[The records — start]

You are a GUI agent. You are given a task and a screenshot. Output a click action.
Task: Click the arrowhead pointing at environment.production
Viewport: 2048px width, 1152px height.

[The records — finish]
[The records — start]

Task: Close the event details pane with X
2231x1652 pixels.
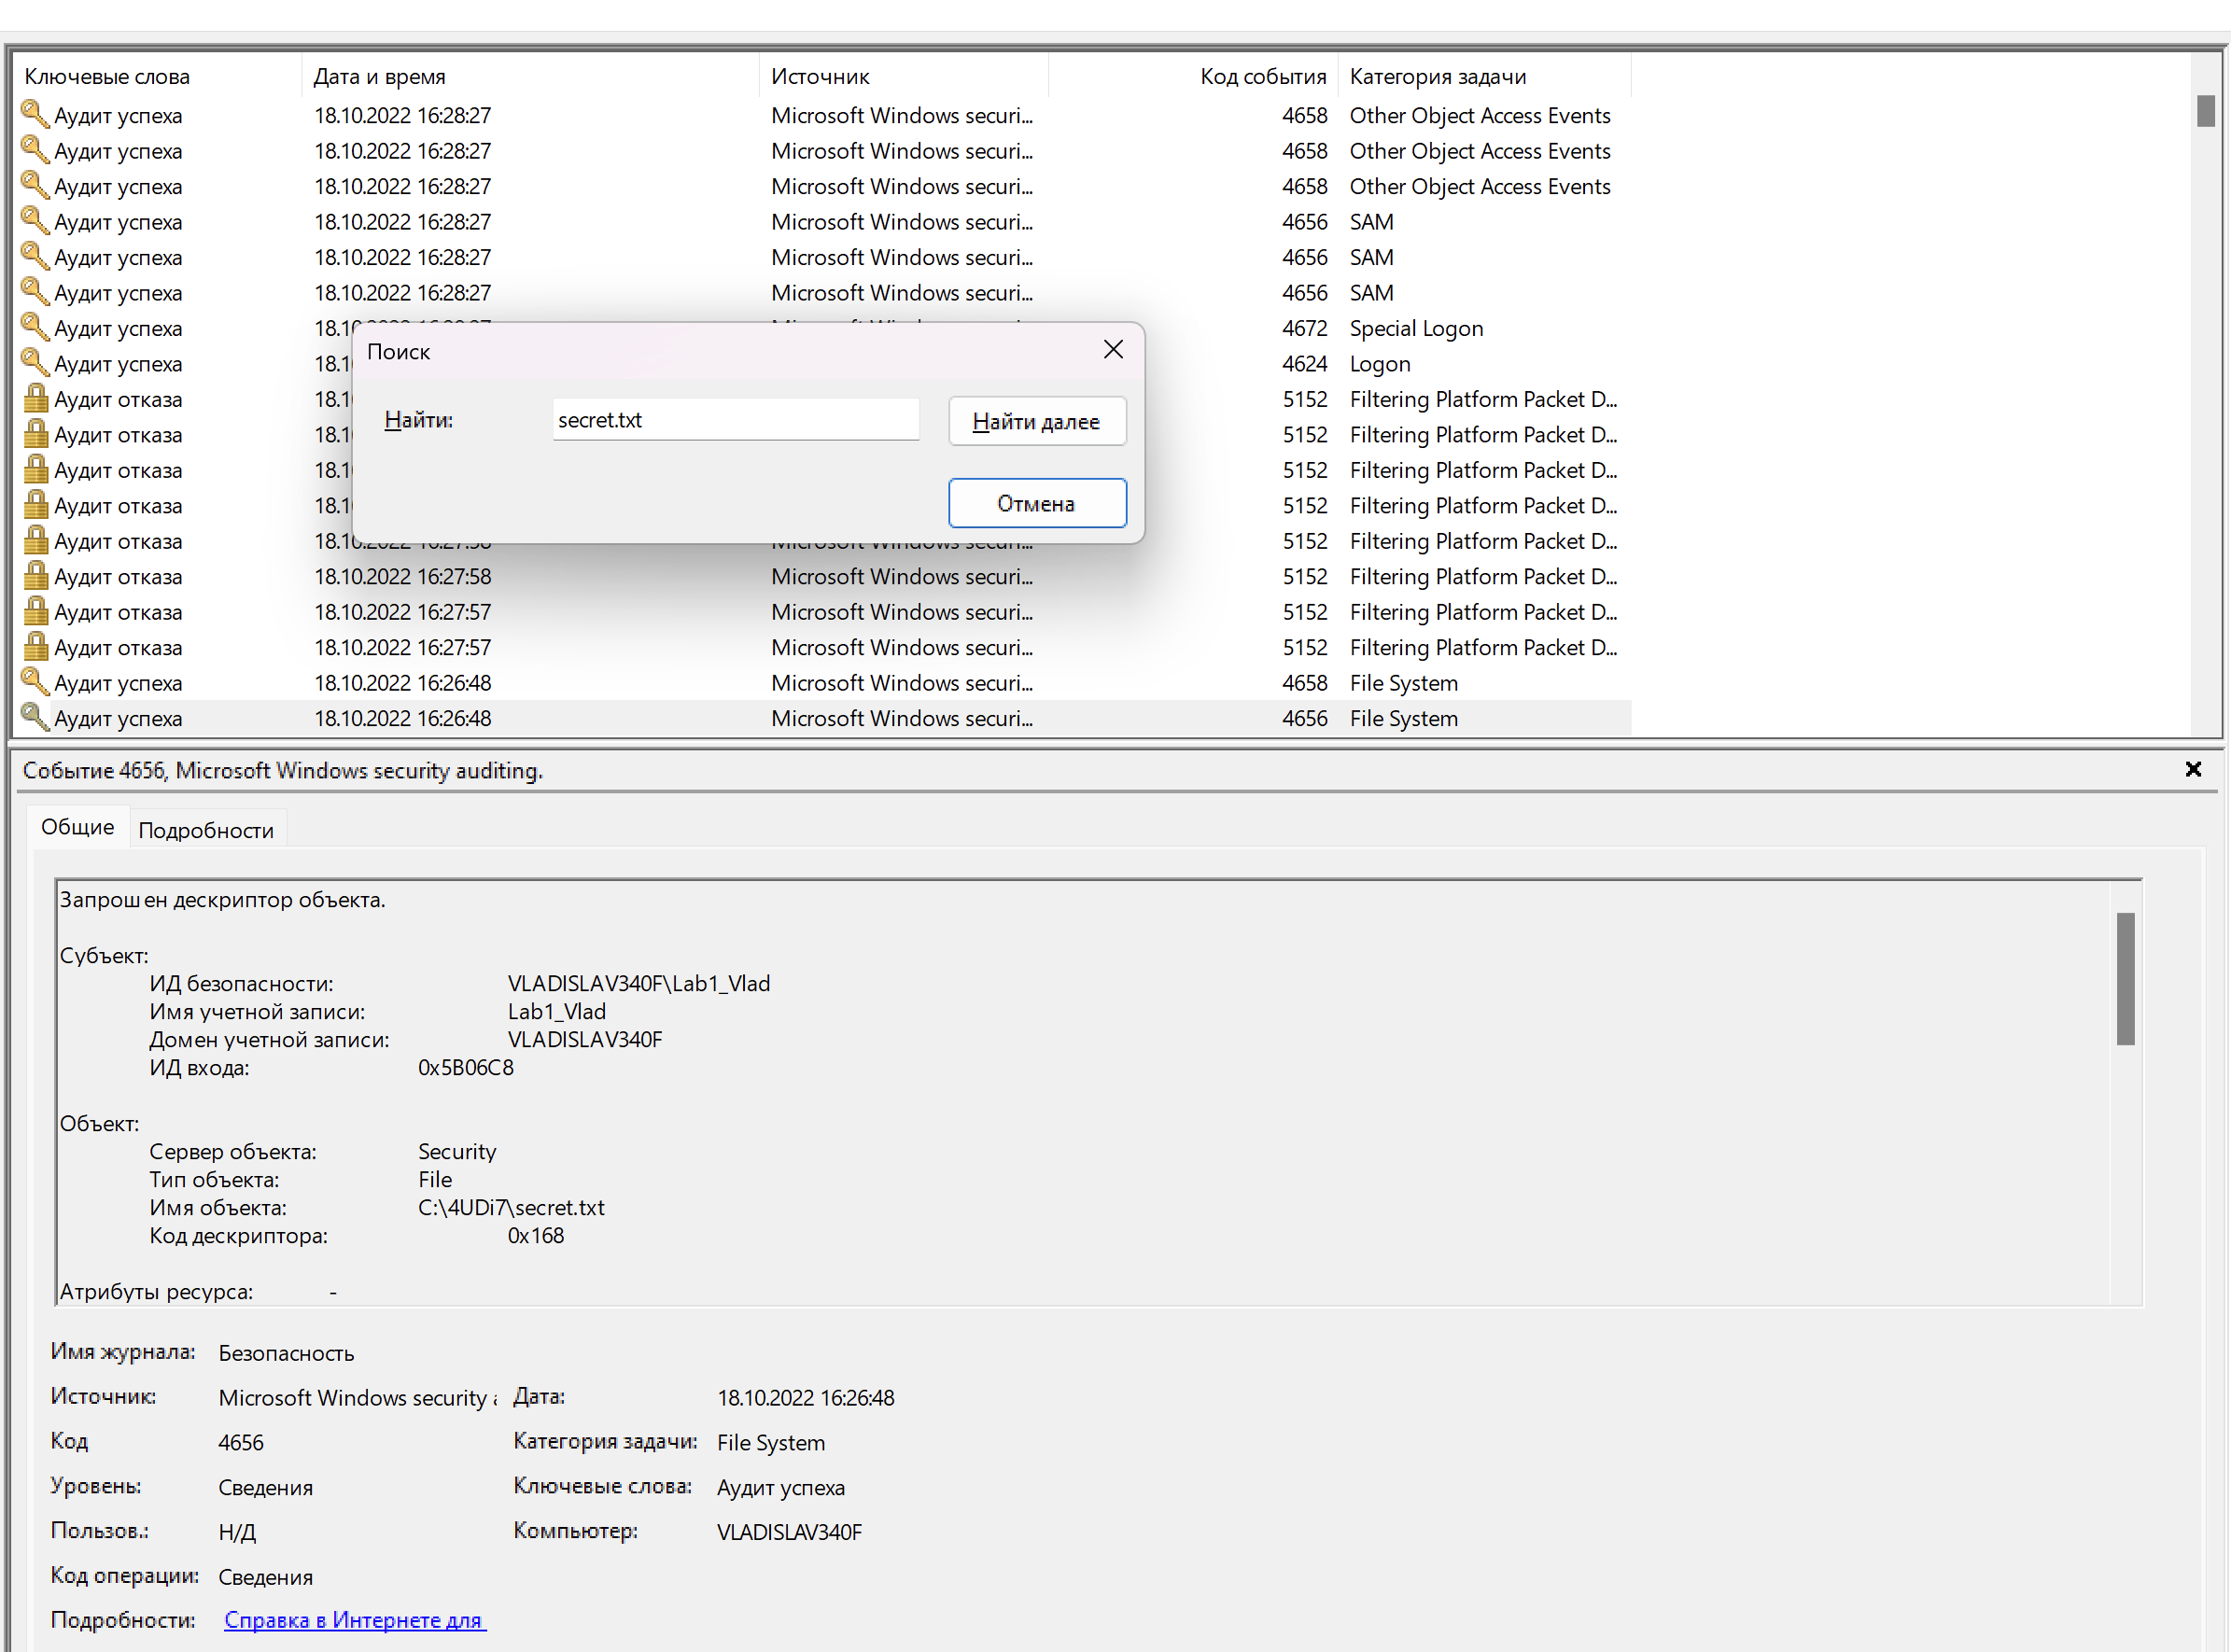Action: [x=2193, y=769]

[The records — finish]

**Exercise instructions**
Please make an exact copy of the lines above from the line with "You are a GUI" through the line with "Viewport: 2048px width, 1152px height.", both ends included.

**Written solution**
You are a GUI agent. You are given a task and a screenshot. Output a click action.
Task: Click the arrowhead pointing at environment.production
Viewport: 2048px width, 1152px height.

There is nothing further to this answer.